Exercise —
In the Jose Mata biography below, explain what happened to his first record release after it came out on Groove Syndicate Records.

Provided passage —
Jose Mata (born Jose Mata; in Honolulu, HI) is a North American dance music DJ and record producer who has worked internationally since 2004. Mata has performed alongside some of the largest names in electronic dance music at festivals and nightclubs from all over the world.  He has been featured on Sirius Satellite Radio's Area 38 on the Ultra Music Festival Radio Show as well as The Vanishing Point. He was also featured on Proton Radio's Perspectives in 2009. Has performed at Ultra Music Festival on the same bill as Tiesto, David Guetta, Deadmau5, John Digweed, Paul Oakenfold, Paul Van Dyke and Ferry Corsten. He collaborated with Noel Sanger in 2008 for his first record release "Tease My Heart - Zoltan Kontes (Noel Sanger & Jose Mata dub)" on Groove Syndicate Records a sub-label for Release Records. However, Groove Syndicate was discontinued for unknown reasons and the record was re-released in 2010 thru Dissident Music on Beatport as well as other outlets. Since performing with Paul Oakenfold on his International Perfecto Tour in 2010, Oakenfold has featured tracks from Mata on his Perfecto Podcast and Planet Perfecto Radio Show.

Given information —
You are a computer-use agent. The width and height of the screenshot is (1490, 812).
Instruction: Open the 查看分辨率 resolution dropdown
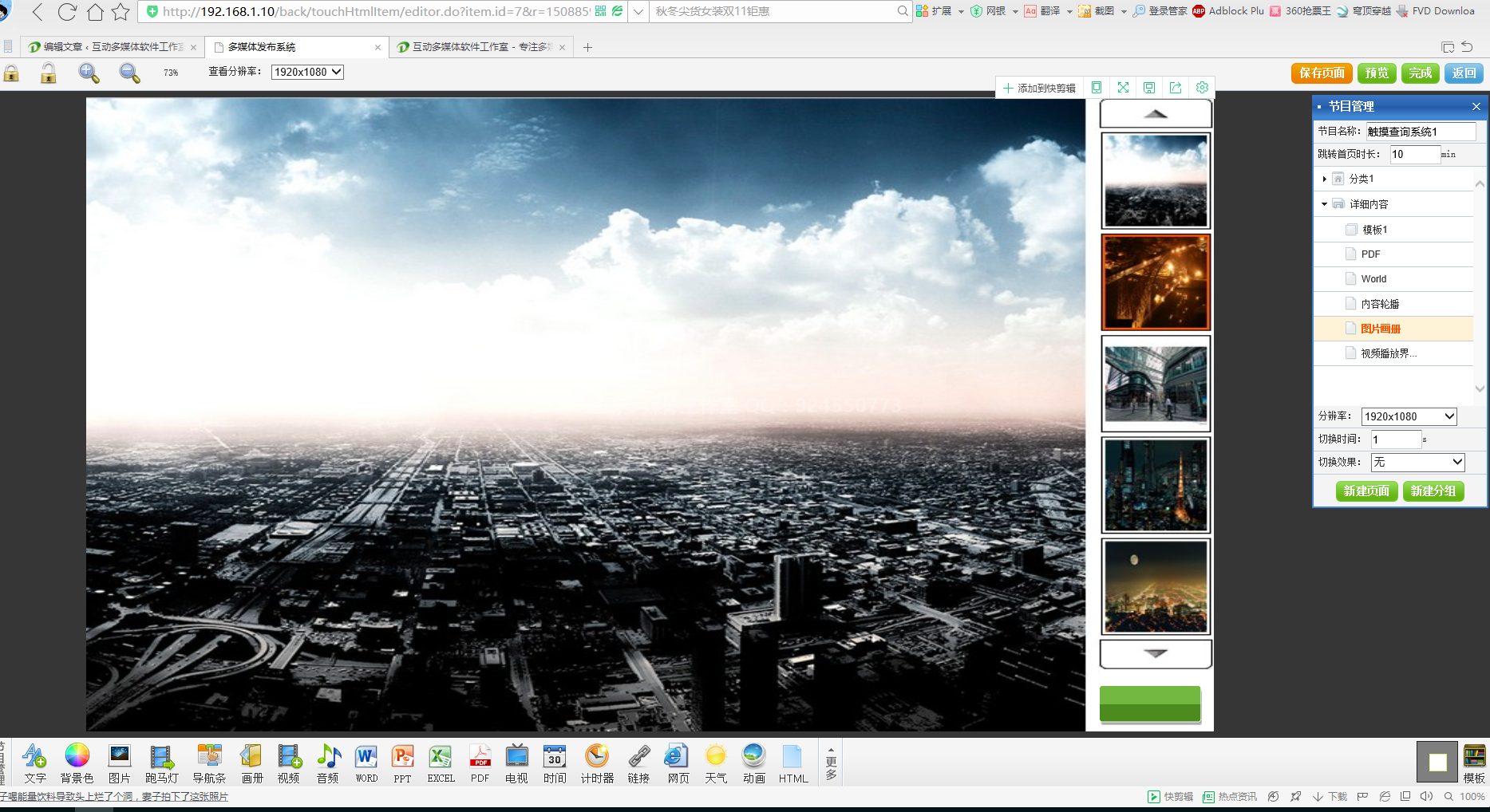(x=307, y=72)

Exercise response —
Groove Syndicate, a sub-label of Release Records, was discontinued for unknown reasons. The record, "Tease My Heart - Zoltan Kontes (Noel Sanger & Jose Mata dub)," was then re-released in 2010 through Dissident Music on Beatport and other outlets.